What does it mean for the verifier implementation to be "correct"?
I meant that there could be implementation bugs as in any cryptographic software. And it will take a lot of work to harden it.
I trade off the ability to verify a completely valid blockchain for the assumption that your organization built a proper prover and verifier.
We have not really build a new verifier, but only apply existing open source tools. We use the Giza verifier, which is mostly the Winterfell STARK library. What we have added is a translation of that verifier to Cairo.
The best of it all is that you don't have to use it. It is fully optional.
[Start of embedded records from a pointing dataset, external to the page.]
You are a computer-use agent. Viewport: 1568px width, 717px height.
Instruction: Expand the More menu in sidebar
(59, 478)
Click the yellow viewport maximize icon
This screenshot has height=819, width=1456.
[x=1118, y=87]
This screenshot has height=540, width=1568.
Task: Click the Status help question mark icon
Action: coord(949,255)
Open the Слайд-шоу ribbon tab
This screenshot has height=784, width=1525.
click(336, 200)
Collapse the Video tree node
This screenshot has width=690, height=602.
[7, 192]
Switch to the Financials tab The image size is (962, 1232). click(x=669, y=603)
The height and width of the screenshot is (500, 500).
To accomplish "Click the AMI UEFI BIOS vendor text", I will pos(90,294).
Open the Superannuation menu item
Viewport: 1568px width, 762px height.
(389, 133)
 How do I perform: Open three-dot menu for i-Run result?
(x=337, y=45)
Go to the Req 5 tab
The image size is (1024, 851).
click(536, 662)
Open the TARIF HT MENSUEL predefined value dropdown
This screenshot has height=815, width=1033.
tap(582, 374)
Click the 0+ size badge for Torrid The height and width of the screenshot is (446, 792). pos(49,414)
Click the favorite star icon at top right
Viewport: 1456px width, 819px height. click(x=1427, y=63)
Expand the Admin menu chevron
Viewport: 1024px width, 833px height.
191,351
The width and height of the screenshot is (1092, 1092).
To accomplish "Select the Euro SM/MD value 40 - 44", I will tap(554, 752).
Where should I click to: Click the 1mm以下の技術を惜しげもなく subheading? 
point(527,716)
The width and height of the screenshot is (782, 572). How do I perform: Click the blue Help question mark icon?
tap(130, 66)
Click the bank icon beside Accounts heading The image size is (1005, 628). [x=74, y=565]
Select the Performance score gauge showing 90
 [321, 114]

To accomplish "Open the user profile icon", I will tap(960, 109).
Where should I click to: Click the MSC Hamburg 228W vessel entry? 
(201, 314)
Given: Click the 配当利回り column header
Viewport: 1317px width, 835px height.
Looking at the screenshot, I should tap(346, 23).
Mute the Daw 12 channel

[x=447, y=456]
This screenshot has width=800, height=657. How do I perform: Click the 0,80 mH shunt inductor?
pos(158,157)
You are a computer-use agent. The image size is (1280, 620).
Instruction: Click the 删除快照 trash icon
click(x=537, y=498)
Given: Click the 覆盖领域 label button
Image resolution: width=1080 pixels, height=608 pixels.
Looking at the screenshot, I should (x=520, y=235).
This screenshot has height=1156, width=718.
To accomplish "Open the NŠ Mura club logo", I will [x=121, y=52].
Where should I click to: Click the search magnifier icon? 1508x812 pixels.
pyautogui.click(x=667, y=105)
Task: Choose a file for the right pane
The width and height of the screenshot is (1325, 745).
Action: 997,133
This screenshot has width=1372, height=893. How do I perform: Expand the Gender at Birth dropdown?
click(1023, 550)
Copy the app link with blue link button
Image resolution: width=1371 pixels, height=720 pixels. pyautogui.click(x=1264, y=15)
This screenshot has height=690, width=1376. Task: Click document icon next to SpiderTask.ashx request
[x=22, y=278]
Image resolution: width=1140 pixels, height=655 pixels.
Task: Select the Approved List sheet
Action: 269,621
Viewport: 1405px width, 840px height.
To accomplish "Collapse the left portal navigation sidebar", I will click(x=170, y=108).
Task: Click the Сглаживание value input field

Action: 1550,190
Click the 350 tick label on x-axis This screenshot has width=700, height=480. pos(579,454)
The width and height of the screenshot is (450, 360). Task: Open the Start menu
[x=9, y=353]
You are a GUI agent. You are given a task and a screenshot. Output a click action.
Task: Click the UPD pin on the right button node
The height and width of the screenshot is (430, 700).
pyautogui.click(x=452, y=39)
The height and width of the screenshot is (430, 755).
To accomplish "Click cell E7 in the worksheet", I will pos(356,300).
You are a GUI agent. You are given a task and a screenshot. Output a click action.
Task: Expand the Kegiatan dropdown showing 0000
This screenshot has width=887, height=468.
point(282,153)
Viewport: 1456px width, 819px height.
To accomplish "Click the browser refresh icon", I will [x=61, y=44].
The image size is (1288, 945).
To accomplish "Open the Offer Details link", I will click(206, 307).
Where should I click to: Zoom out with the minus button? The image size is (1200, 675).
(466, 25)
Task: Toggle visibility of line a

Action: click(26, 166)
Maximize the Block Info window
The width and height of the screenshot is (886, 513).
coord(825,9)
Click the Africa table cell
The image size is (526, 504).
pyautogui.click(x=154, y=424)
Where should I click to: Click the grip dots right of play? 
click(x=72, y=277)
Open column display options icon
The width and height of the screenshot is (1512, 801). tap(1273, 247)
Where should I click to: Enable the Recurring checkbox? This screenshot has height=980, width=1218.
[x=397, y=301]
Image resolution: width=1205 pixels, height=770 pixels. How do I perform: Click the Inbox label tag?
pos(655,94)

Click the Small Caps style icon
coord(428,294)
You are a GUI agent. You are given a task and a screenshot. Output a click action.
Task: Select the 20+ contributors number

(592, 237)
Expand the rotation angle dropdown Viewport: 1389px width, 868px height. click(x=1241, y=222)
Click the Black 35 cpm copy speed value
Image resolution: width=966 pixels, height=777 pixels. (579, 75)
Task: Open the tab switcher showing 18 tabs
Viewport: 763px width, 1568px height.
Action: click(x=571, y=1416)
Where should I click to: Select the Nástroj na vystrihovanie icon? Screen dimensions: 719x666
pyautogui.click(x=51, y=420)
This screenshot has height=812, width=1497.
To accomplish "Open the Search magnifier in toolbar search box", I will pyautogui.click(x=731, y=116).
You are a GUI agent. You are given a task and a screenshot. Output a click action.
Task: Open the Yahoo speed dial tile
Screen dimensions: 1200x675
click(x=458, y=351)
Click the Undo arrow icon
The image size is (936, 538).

It can get rolled out for low value use cases first and grow over time into a hardened library that makes sense for high-value use cases.
I dont think the extent of my concern is getting across.
I can build a prover and verifier for generic data for example:
I want to prove I know x where x * secp256k1.G = (xX, xY) and I give you (xX, xY) as the zkproof.
I can only prove I know this by revealing x.
If now x is encoded bitcoin consensus data, the coordinates may very well look like any other coordinates in the proof (xX, xY) but if you then reveal that x is invalid consensus data now it is revealed that every block that is based on x is now invalid. So then if there were to be an attack coordinated against nodes not checking consensus data, they would need to constantly reveal x which breaks the ZK assumption which leaves a fully homomorphic proof which bitcoin already has. If all of this is understood how is it possibly optimized in any way to use external provers on top of the underlying full node proof system?